**Exercise objective**
Identify every line in the items below that contains the word "sales", and copy each of those lines.

◆ ◆ ◆ ◆ ◆

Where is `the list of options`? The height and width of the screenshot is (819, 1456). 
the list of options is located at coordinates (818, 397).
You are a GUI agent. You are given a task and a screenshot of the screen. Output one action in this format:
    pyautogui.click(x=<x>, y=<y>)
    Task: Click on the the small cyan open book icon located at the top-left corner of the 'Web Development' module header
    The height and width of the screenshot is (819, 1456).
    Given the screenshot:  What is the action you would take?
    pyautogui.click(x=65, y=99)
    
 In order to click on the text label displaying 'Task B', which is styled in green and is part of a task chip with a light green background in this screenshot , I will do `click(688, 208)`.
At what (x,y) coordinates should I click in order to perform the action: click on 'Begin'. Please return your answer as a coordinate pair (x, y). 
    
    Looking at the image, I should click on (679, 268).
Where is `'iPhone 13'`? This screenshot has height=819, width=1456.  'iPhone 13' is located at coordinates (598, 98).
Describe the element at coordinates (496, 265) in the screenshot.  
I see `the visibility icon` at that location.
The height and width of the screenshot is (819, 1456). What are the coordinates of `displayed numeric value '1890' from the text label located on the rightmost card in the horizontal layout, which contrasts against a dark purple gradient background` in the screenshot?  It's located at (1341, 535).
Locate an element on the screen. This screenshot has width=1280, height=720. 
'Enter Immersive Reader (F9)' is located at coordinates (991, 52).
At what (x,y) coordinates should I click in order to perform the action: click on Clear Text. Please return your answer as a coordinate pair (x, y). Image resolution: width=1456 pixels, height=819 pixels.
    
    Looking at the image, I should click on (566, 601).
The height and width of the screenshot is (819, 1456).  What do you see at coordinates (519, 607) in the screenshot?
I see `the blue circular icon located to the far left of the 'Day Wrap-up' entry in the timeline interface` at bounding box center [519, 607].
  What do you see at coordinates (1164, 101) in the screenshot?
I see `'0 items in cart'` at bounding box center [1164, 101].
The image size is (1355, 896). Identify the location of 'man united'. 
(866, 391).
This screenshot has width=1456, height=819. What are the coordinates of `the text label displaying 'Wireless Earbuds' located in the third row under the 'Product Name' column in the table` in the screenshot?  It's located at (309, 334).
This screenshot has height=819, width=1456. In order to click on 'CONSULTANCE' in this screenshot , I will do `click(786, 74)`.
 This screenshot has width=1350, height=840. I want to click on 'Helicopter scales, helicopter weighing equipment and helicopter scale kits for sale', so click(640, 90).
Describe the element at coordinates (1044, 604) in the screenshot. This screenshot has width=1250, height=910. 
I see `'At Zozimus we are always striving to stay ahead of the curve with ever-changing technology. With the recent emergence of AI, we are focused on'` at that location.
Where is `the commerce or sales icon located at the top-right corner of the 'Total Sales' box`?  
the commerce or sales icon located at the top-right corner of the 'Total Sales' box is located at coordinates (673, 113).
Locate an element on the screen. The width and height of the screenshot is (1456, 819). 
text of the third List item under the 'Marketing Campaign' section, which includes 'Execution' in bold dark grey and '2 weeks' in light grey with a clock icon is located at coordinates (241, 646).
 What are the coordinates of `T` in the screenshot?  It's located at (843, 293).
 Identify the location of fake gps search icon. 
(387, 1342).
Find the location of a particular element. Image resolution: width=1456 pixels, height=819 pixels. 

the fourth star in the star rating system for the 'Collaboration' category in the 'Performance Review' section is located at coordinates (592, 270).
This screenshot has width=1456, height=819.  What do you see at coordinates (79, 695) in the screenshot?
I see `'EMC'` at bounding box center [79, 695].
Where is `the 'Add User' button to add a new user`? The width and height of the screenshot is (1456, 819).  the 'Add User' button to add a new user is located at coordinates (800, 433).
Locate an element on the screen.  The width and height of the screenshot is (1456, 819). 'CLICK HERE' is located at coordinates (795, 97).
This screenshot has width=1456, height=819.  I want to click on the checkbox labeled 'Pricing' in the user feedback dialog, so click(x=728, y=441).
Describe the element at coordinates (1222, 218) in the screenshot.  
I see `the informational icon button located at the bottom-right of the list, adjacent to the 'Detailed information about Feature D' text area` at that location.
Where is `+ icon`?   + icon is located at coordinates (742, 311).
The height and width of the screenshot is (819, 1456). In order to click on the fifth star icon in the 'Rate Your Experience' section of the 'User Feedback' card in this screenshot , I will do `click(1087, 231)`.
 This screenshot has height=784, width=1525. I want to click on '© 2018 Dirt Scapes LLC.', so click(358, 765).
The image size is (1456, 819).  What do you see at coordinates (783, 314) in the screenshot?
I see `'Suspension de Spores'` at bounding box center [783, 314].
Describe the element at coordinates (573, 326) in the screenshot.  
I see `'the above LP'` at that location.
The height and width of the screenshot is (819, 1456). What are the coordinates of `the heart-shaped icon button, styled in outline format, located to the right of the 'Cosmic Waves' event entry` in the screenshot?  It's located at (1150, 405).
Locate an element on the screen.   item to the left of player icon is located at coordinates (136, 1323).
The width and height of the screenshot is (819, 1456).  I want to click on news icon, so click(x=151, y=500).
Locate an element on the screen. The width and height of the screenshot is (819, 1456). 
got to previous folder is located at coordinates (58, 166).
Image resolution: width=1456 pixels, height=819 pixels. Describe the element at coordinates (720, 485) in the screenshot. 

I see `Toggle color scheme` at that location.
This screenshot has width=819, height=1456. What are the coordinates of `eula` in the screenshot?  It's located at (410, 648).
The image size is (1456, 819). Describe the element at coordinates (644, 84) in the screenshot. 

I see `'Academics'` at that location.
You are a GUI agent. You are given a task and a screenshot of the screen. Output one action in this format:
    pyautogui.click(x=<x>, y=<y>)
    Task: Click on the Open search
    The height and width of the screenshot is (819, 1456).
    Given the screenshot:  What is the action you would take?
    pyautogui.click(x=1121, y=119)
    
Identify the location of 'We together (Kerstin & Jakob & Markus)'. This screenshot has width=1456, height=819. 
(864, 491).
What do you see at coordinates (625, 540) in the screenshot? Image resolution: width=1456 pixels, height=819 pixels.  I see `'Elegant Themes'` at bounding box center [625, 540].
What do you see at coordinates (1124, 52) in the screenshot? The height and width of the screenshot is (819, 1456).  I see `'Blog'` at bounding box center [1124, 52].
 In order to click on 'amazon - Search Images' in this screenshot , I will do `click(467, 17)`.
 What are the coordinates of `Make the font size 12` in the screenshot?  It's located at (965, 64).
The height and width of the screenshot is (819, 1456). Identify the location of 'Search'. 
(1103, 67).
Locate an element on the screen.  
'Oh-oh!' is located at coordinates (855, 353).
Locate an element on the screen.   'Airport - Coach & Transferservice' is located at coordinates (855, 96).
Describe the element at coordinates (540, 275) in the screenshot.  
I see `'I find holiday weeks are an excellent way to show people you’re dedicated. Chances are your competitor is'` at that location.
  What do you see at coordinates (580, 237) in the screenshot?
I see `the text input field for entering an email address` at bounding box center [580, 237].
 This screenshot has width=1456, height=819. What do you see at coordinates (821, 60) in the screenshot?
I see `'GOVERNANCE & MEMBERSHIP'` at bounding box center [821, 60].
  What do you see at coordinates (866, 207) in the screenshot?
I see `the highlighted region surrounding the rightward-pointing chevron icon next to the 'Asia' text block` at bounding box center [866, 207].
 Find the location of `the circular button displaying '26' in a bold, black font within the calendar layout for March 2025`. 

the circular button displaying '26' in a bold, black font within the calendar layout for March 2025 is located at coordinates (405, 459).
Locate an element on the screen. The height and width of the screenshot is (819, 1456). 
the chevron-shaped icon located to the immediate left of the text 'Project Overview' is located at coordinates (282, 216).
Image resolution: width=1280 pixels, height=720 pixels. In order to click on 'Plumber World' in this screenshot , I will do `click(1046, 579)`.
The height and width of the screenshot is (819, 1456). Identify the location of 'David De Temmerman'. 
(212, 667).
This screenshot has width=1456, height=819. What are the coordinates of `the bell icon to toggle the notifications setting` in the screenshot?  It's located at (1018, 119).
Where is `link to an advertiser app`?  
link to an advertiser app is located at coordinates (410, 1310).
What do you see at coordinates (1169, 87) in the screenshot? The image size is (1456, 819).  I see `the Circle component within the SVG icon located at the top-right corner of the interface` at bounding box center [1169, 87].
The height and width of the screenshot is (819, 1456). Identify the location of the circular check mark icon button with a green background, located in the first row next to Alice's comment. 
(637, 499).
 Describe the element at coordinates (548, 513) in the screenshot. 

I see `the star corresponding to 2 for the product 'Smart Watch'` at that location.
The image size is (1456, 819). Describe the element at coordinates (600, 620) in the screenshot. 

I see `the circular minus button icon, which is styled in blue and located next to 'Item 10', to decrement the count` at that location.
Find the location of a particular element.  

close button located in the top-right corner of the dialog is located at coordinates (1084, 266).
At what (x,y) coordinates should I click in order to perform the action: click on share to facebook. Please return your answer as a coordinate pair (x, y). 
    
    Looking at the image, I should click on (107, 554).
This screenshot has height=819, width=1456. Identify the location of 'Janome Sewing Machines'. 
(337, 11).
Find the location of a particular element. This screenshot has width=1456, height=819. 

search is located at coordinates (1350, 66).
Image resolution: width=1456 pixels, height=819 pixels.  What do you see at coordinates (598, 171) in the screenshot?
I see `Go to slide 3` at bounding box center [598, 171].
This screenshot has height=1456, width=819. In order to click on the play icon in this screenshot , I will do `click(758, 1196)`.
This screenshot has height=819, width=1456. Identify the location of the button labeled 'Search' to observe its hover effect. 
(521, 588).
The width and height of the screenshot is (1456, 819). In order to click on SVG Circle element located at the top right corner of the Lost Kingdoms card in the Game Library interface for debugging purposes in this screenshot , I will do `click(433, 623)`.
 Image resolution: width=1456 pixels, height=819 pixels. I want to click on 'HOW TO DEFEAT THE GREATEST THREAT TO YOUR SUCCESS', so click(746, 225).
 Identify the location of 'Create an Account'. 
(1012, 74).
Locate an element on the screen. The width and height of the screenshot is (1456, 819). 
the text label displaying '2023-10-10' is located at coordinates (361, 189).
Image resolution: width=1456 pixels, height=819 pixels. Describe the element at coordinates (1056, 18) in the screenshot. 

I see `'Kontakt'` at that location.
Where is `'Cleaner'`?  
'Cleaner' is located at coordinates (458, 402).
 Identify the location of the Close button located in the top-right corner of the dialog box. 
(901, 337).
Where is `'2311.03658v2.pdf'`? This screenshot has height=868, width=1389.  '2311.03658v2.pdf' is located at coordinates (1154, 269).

◆ ◆ ◆ ◆ ◆

**Complete response**
Where is `the commerce or sales icon located at the top-right corner of the 'Total Sales' box`?  
the commerce or sales icon located at the top-right corner of the 'Total Sales' box is located at coordinates (673, 113).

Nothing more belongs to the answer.